The Church of Jesus Christ of Latter-day Saints will continue to manage the part of the site it owns, while the U.S. Forest Service will oversee its portion of the property 35 miles southwest of Cedar City.
"Our hope has been that we can have this property be a fitting memorial to those whose lives were tragically and wrongly taken in September 1857," said Turley, who co-wrote the critically acclaimed 2008 book Massacre at Mountain Meadows. "We want to have the land preserved so that it retains the sense of historicity it has had."
The drive to make the site a national historic landmark began earnestly in 2007, when LDS leaders gathered at Mountain Meadows with the three descendant groups, Paiutes and others for a 150th anniversary memorial service to honor the victims of the massacre.
At that time, Henry B. Eyring, then an LDS apostle, now a member of the church's governing First Presidency, acknowledged that the responsibility for the massacre rested with regional LDS leaders who also held civic and military positions and with members of the church acting under their direction.
"What was done here long ago by members of our church represents a terrible and inexcusable departure from Christian teaching and conduct," Eyring said at the service. "We cannot change what happened, but we can remember and honor those who were killed here."
The site already was on the National Register of Historic Places, but descendant groups pushed the LDS Church to join the effort to make the site a national landmark, a designation with more stringent requirements that would guarantee public access to the land and bring more visibility to the massacre.
Six months after the 150th anniversary, Marlin K. Jensen, an LDS general authority and the church's official historian, announced that the faith supported the landmark effort.
In November 2010, Turley presented the nomination to the National Historic Landmark subcommittee in Washington, D.C, with descendant groups looking on. Then, in April, the Landmark Advisory Board voted on the proposal.

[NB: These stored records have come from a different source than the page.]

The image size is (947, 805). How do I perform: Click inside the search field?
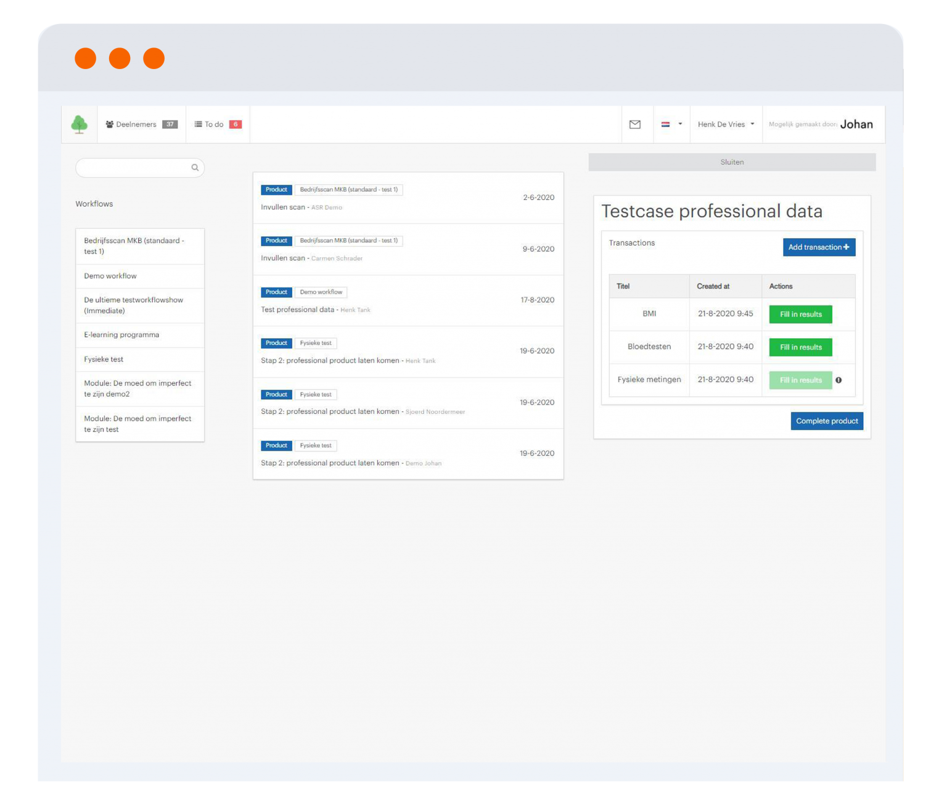tap(136, 167)
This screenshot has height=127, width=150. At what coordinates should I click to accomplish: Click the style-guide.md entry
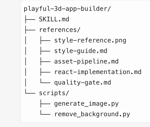(x=81, y=51)
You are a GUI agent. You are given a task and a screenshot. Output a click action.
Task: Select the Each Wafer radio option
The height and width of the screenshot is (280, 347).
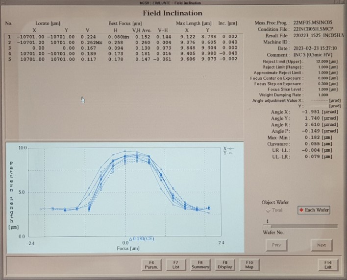tap(314, 210)
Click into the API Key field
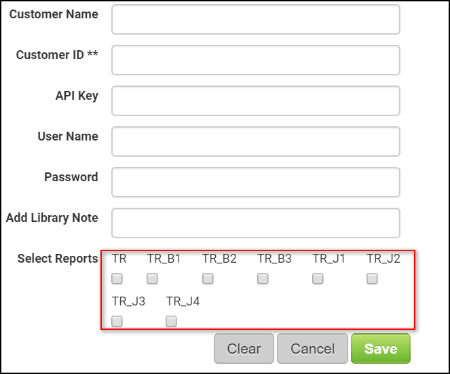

It passed unanimously, Wegman-French said.
The designation is "honorific," she said, meaning that the LDS Church and Forest Service retain ownership and management of the property.

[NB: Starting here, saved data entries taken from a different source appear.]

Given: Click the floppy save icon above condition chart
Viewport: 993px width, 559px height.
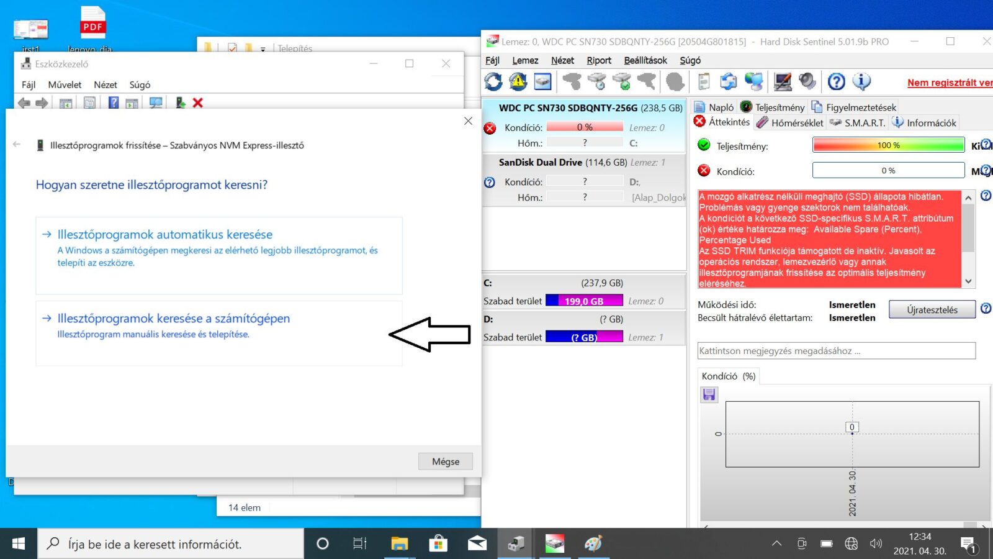Looking at the screenshot, I should coord(709,394).
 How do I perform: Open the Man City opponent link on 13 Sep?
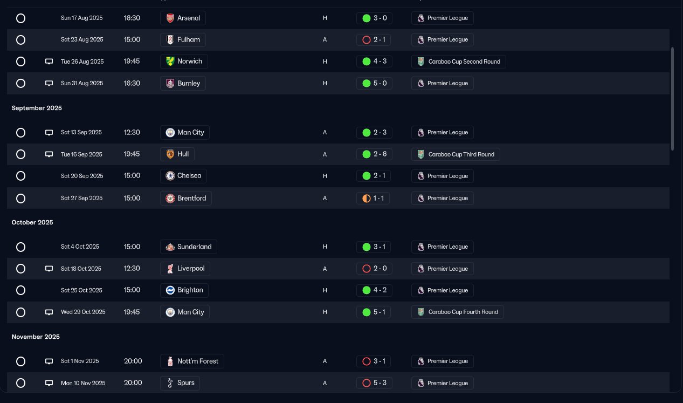click(185, 132)
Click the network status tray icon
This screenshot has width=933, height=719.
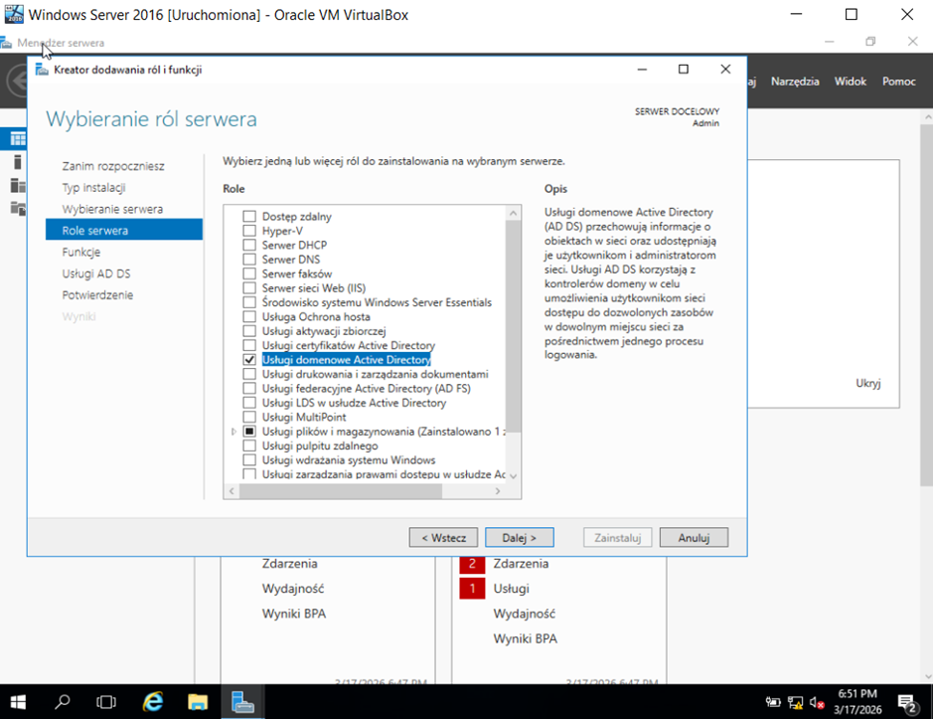[795, 702]
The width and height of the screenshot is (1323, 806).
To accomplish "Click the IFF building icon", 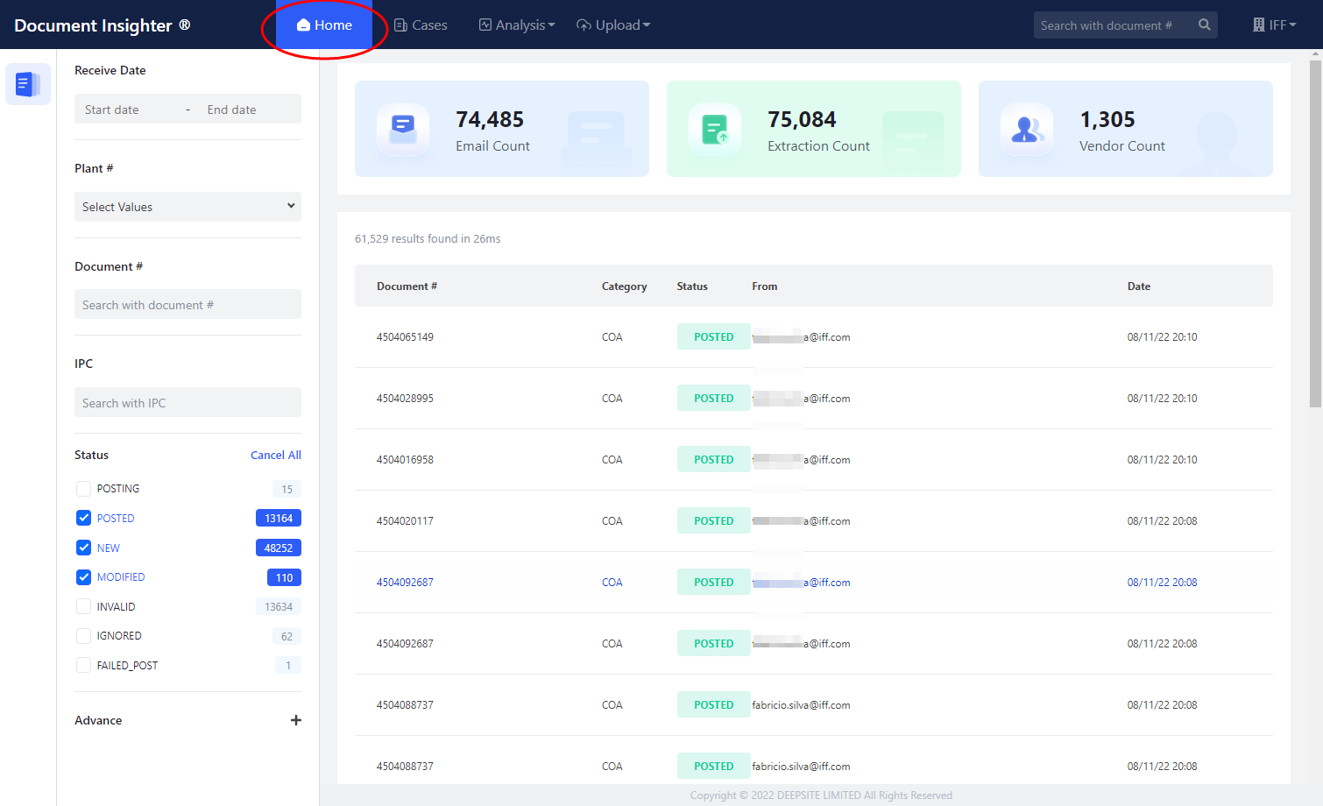I will [1258, 25].
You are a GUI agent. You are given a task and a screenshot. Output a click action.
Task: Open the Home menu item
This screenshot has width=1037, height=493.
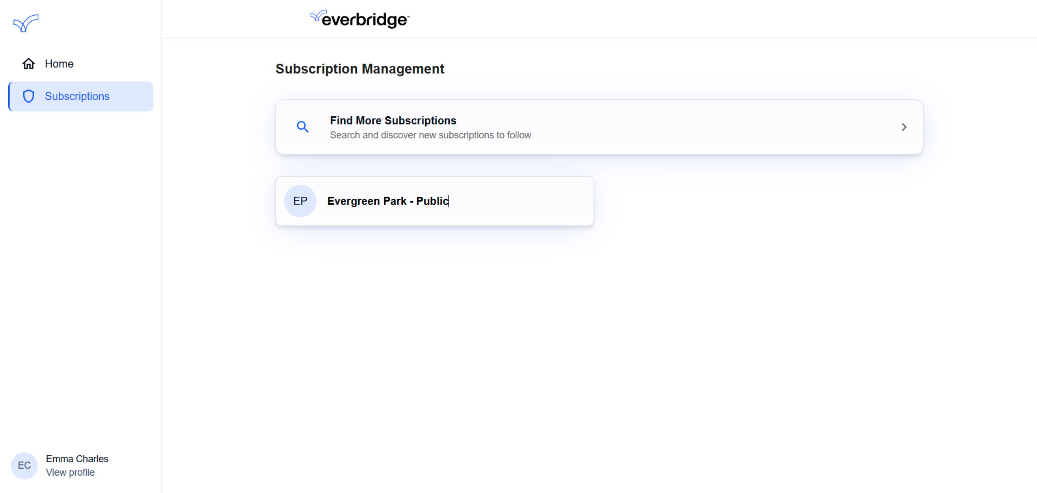[81, 64]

"If the owners ask for assistance or advice about preservation, we are happy to provide it to them," Wegman-French said, "but they don't have to follow our suggestions."
"Utahns already know of the site's historic significance," Rep. Jim Matheson, D-Utah, said in a statement."Now, because of this designation, it will become better known to the rest of the country."
Matt Canham contributed to this report.
About the massacre
On Sept. 11, 1857, 120 men, women and children in the Fancher-Baker wagon train were murdered at Mountain Meadows by a group of Mormon settlers. The massacre is considered one of the darkest chapters in LDS Church history and has been an enduring topic of debate as to what really happened in the days leading up to the massacre.